La ville de Marrakech accueillera, du 2 au 6 juillet prochain, la 55e édition du Festival national des arts populaires, l’un des événements culturels les plus emblématiques du Royaume. Cette nouvelle édition sera placée sous le thème « Les Arts populaires, Trésors d’hier et d’aujourd’hui », avec une programmation consacrée à la richesse des traditions marocaines, du nord du pays jusqu’aux provinces sahariennes.
Depuis plus d’un demi-siècle, ce rendez-vous culturel met en avant les expressions artistiques populaires qui façonnent l’identité marocaine. Danses collectives, chants ancestraux, musiques rituelles et costumes traditionnels composeront cette année encore une vaste fresque vivante du patrimoine immatériel national.
Les organisateurs entendent particulièrement valoriser les formes artistiques transmises de génération en génération, à travers la présence de nombreuses troupes représentant différentes régions du Royaume. Parmi les expressions culturelles attendues figurent notamment l’Ahidous du Moyen Atlas, les rituels gnaoua ou encore les performances Taskiwin originaires du Souss.
Le Palais El Badiî accueillera les principales soirées du festival. Monument historique emblématique de la cité ocre, le site se transformera durant plusieurs jours en grande scène à ciel ouvert dédiée aux arts populaires marocains.

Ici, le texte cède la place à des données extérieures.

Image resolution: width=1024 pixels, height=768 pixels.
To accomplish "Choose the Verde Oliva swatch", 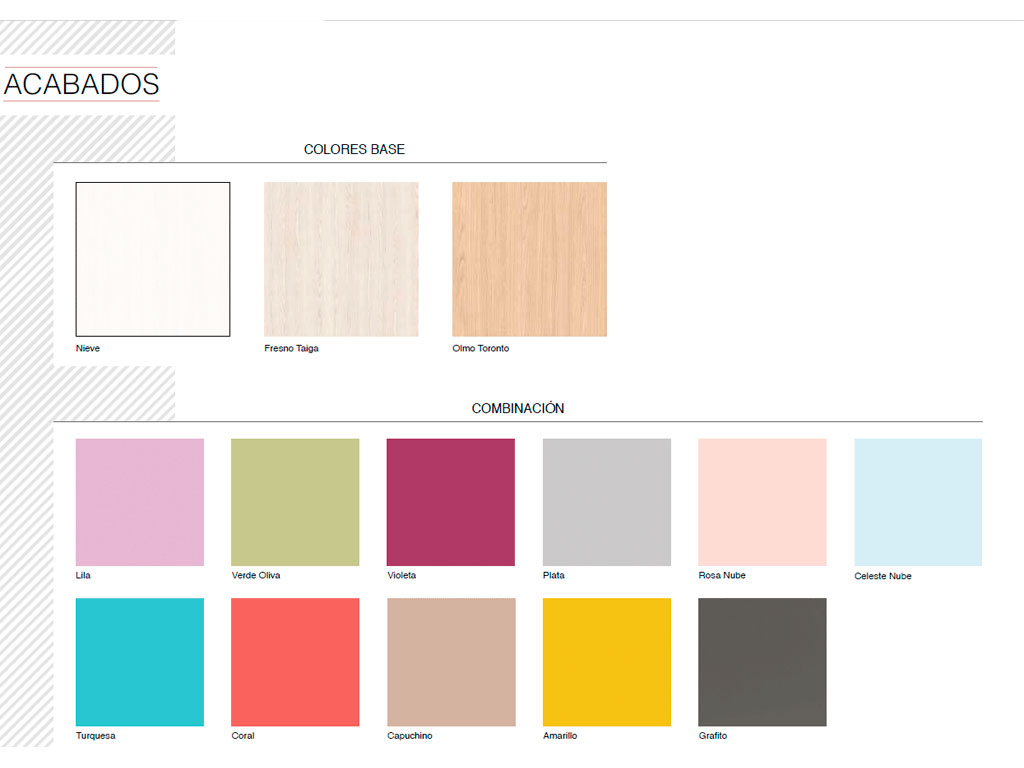I will point(295,502).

Autre espace central de cette édition : Jemaa el-Fna, classée patrimoine culturel immatériel de l’humanité par l’UNESCO, où conteurs, musiciens et artistes de rue perpétuent depuis des décennies l’une des traditions orales les plus connues du Maroc.
Cette 55e édition sera également marquée par un hommage rendu à Zina Daoudia lors de la « Nuit des Stars ». Figure majeure du chaâbi marocain, l’artiste incarne pour les organisateurs un lien entre mémoire populaire et culture contemporaine.
Pour le président du festival, Mohamed Knidiri, l’événement dépasse la simple dimension festive et artistique. Il constitue avant tout un espace de transmission et de valorisation du patrimoine immatériel marocain dans toute sa diversité.
À travers cette nouvelle édition, Marrakech confirme une nouvelle fois son rôle de capitale culturelle et de vitrine des traditions populaires marocaines, dans une dynamique mêlant préservation patrimoniale et ouverture aux nouvelles générations.